I got hooked on “Making a Murderer.”
The 10-episode documentary released on Netflix last month tells the story of Steven Avery, a Manitowoc, Wisconsin, man who spent 18 years in jail for a rape that DNA evidence later proved he didn’t commit.
Soon enough, amid a lawsuit against the county that irresponsibly imprisoned him, Avery was arrested for murder.
Some of the facts do point toward him.
•As far as anyone knows, he was the last person to see the victim, photographer Teresa Halbach.
•Her car, a Toyota RAV4, was found on the Avery family’s property.
•Avery’s blood was found in her vehicle.
•A key to the RAV4 was found in Avery’s bedroom.
Looks pretty bad for him, right?
But his defense attorneys pointed out a lot of problems with the prosecution’s story and with the way the Manitowoc County Sheriff’s Office handled the investigation — not simply because it was their job and they felt they had to find straws to grasp at, but because there are legitimate concerns to raise.
•The prosecution claimed her throat was slit, but there was no blood evidence of that.
•A Wisconsin Crime Lab employee testified that Halbach’s blood was found on a bullet fragment, but she also said her own DNA got mixed into the testing. This raises the question of whether Halbach’s DNA also got there by accident.
She also admitted a detective directed her to “put (Halbach) in (Steven Avery's) house or garage,” which is inappropriate when the lab’s job is to provide accurate results, not the results a detective might like to see.
And there was no blood evidence on the floor of the garage where Halbach was supposedly shot, even in hard-to-clean cracks.
•It took multiple searches to find the RAV4 key in Avery’s bedroom. When it was found, only Manitowoc officers were present. They were only supposed to be there while supervised by a neighboring county’s office, given the conflict of interest that came from Avery’s lawsuit.
•The blood in Halbach’s vehicle could have come from a sample of blood taken from Avery during investigation of the rape he didn’t commit. The seal around the box holding this blood vial had been cut open, and there was a small hole in the top of the vial like a needle had been poked through to remove blood. A lab said that wasn’t something it would do.
One test said his blood in the vehicle did not come from that vial. Another expert testified that test isn’t actually reliable.
•The Avery family had an auto salvage yard.
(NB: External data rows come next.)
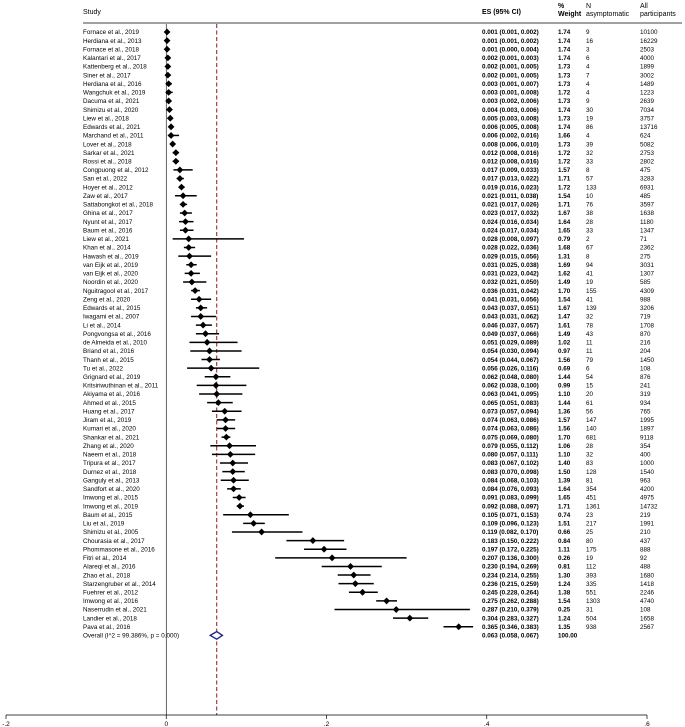  I want to click on es-ci-value: 0.080 (0.057, 0.111), so click(510, 456).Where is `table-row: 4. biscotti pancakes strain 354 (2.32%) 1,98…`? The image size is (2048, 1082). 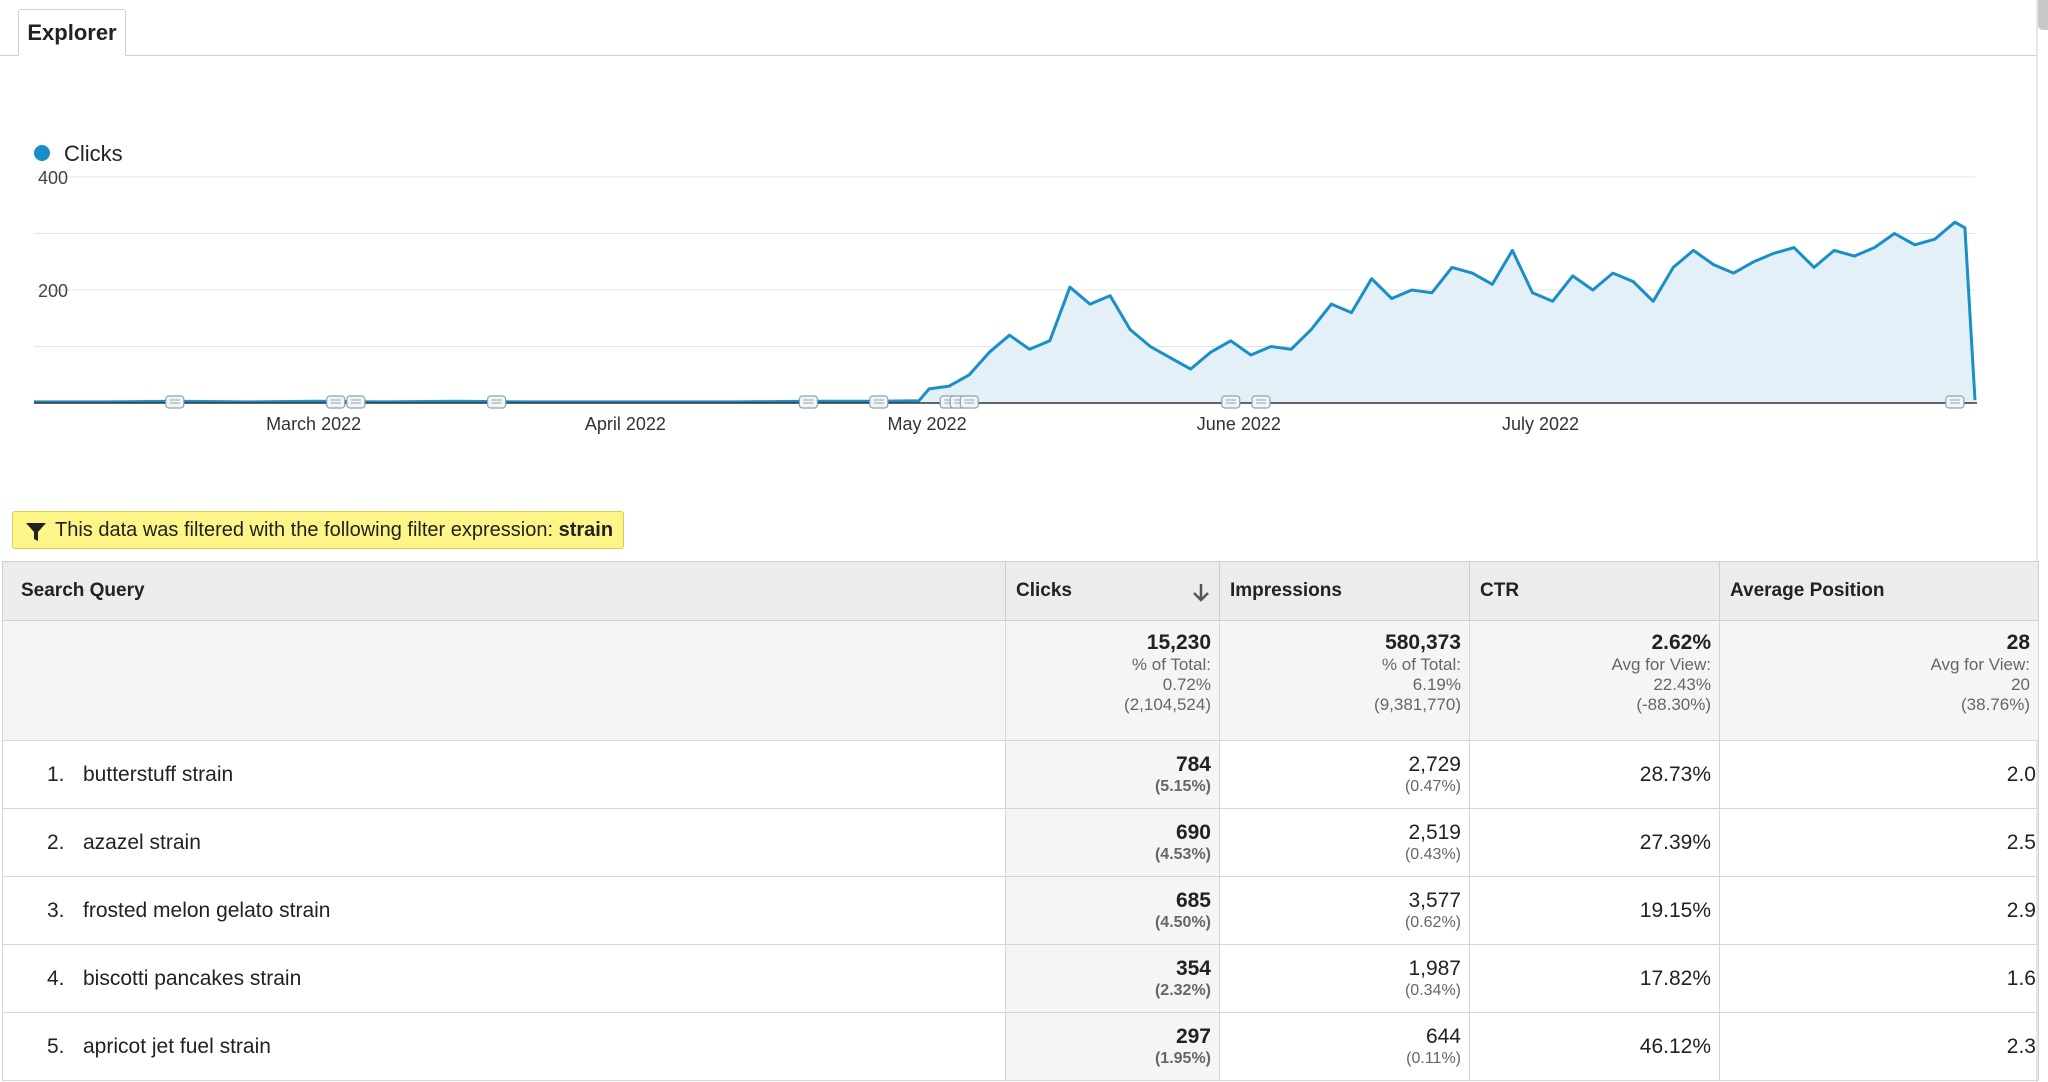 table-row: 4. biscotti pancakes strain 354 (2.32%) 1,98… is located at coordinates (1020, 978). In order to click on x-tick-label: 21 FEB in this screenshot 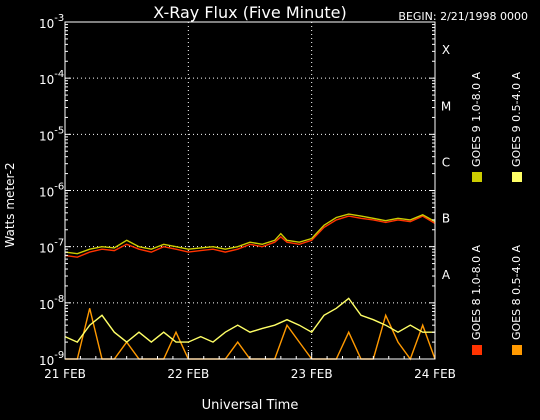, I will do `click(65, 374)`.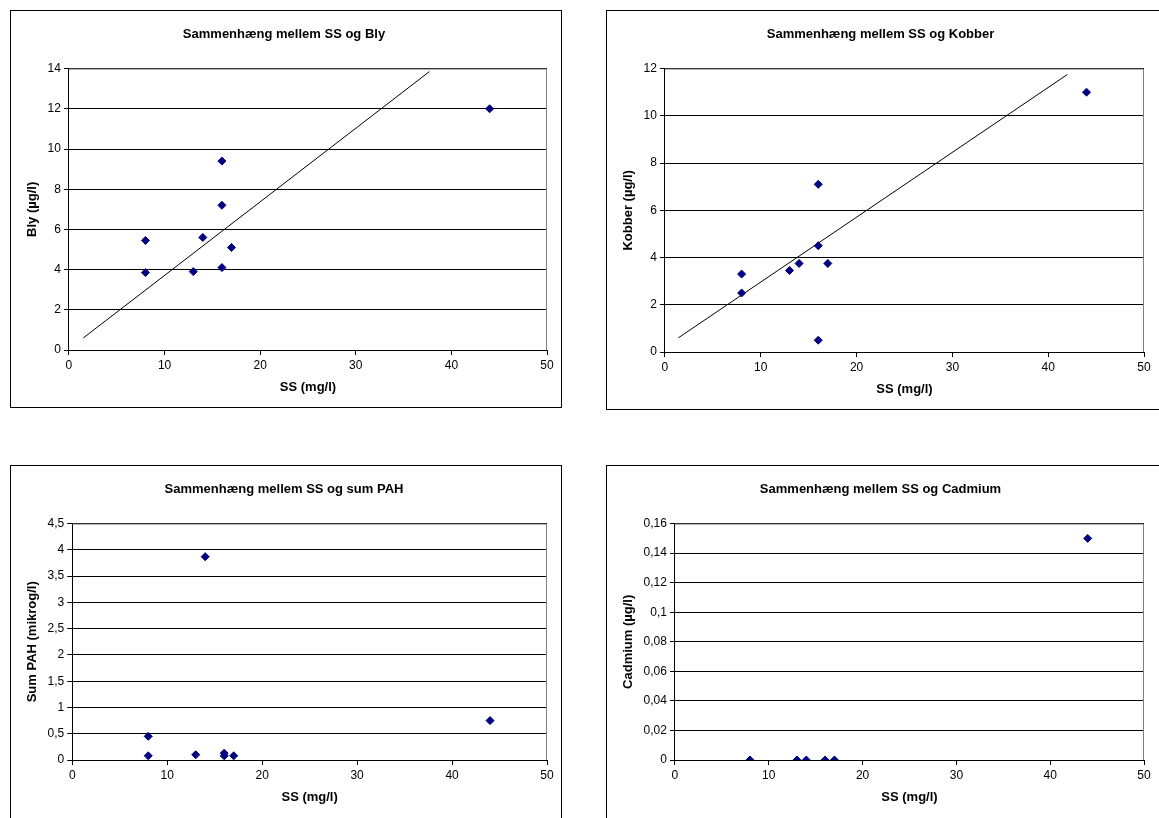 This screenshot has width=1159, height=818. I want to click on y-axis-title: Bly (µg/l), so click(32, 209).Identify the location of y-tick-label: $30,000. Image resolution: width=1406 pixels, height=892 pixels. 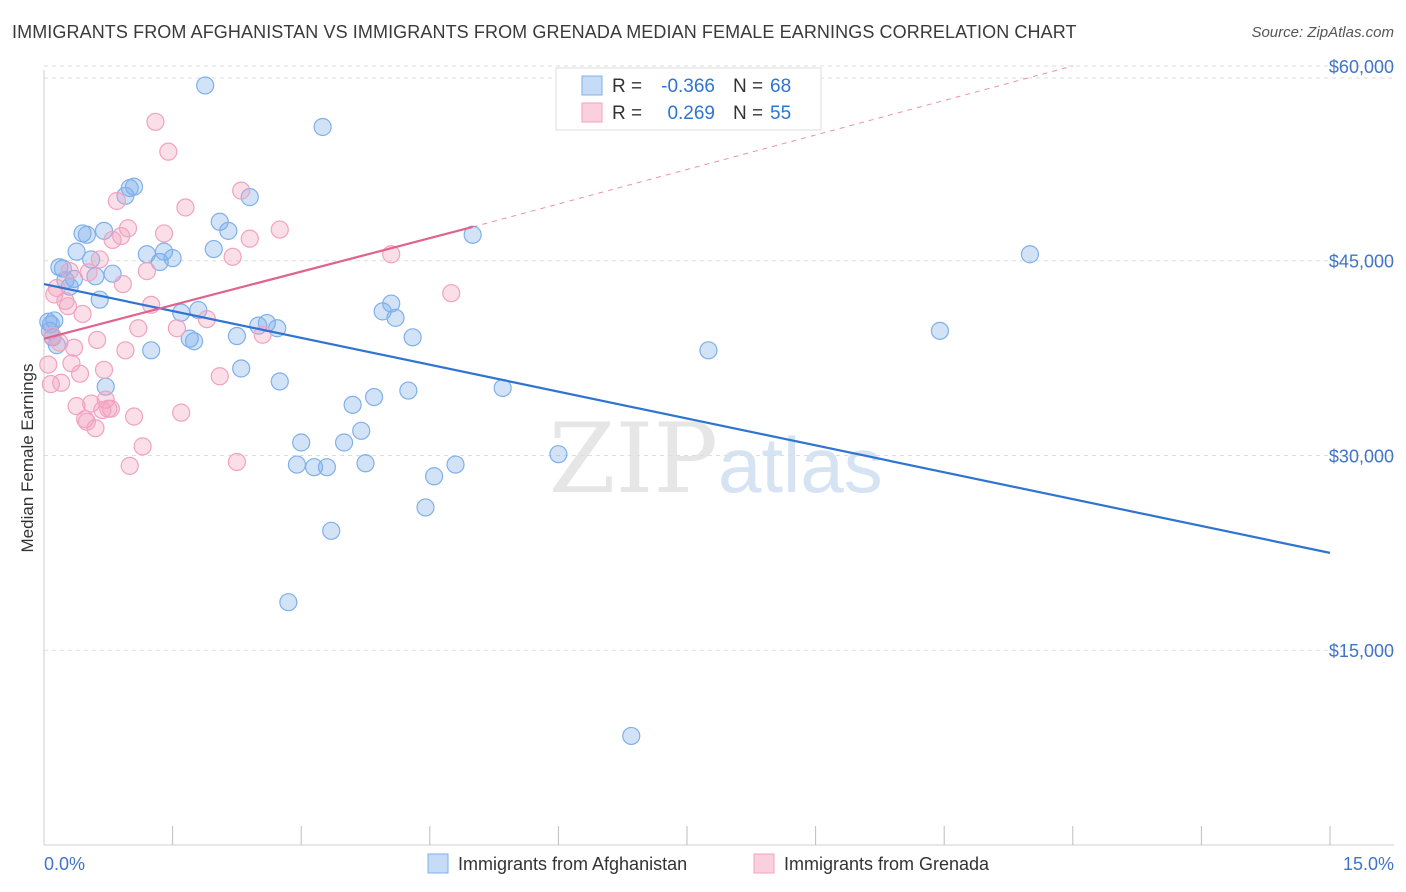
(1362, 456).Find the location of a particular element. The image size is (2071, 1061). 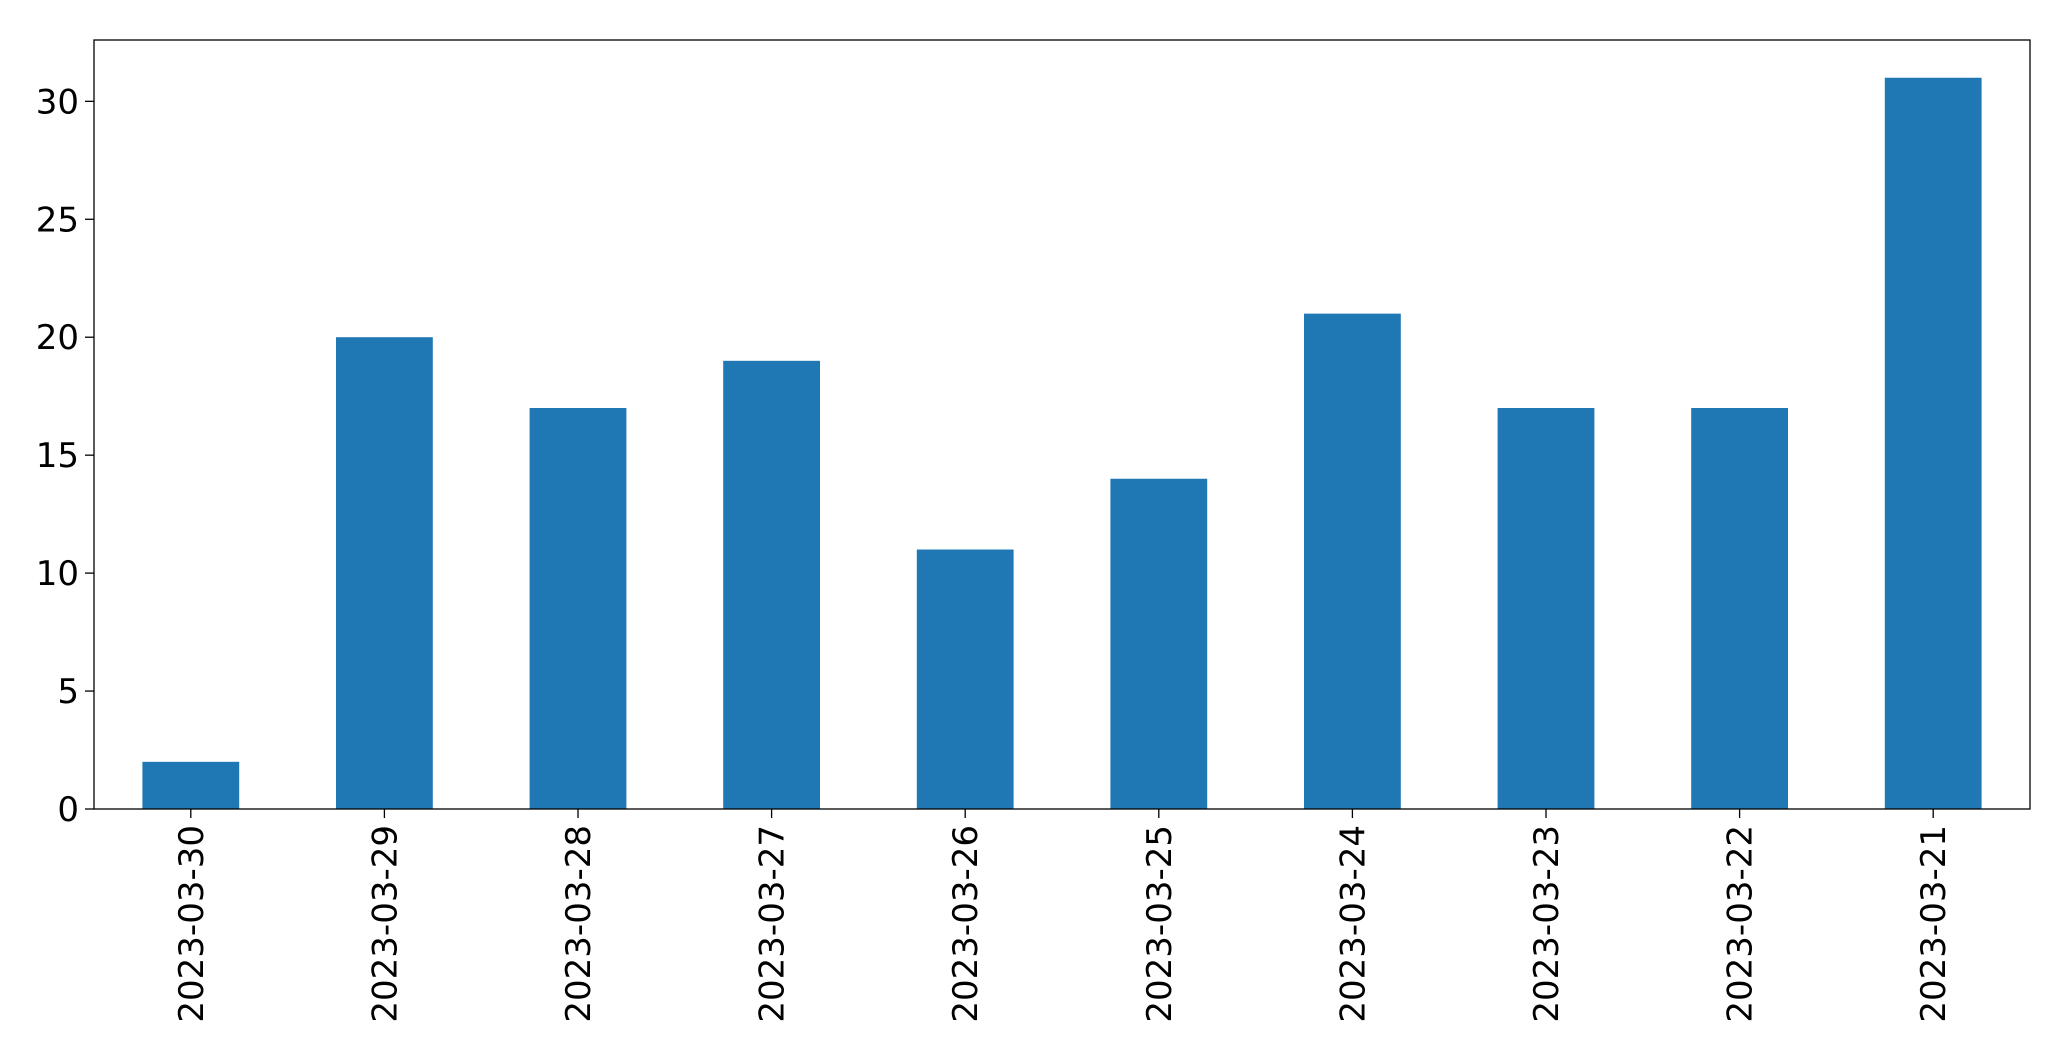

y-tick-label: 10 is located at coordinates (58, 574).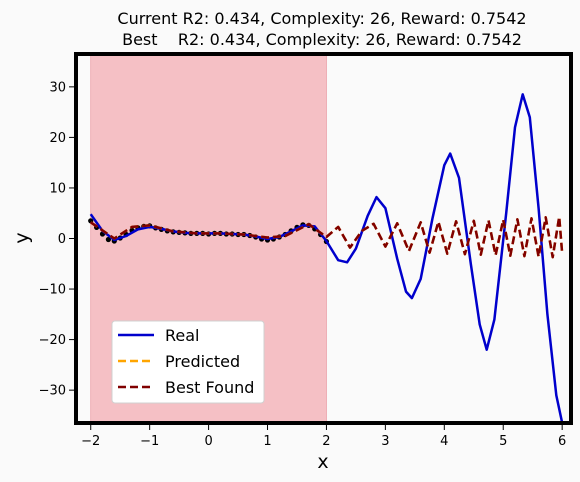 Image resolution: width=580 pixels, height=482 pixels. What do you see at coordinates (56, 240) in the screenshot?
I see `y-axis-ticks: −30 −20 −10 0 10 20 30` at bounding box center [56, 240]. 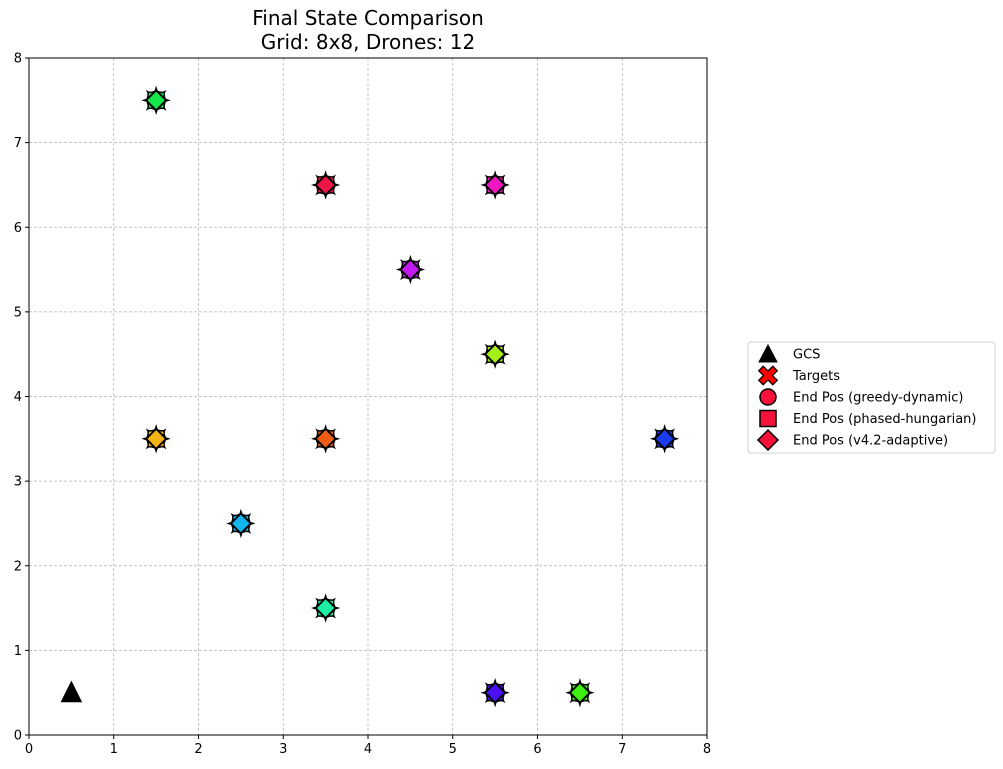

Avery could have crushed the RAV4, or at least hidden it better among other cars, if he was the one trying to dispose of it.
But the intact vehicle was found in 20 minutes by searchers who happened to have been provided with a camera when most weren’t.
Now it’s complicated. Now there are too many questions without answers and things that don’t quite add up.
But the jury still convicted Avery.
The points I’ve mentioned don’t come close to covering everything that the documentary did. Investigators’ treatment of Avery’s 16-year-old nephew, who likely has some kind of learning disability that prevented him from understanding what was happening when he was questioned, is worth its own column.
And the documentary — whether because of bias or because of the simple fact that 10 hours is not actually very long — couldn’t include every aspect of the trial.
But what’s included is testimony about police work that doesn’t make sense, holes that aren’t filled in, questions never satisfactorily answered, other avenues that weren’t thoroughly investigated.
What the jurors seemed to forget — and what I suspect is too often forgotten in courtrooms across the country — is that they aren’t deciding whether or not the defendant committed a crime.
They’re evaluating whether the prosecution has proven its case beyond a reasonable doubt.
And there should have been so many doubts in Steven Avery’s case.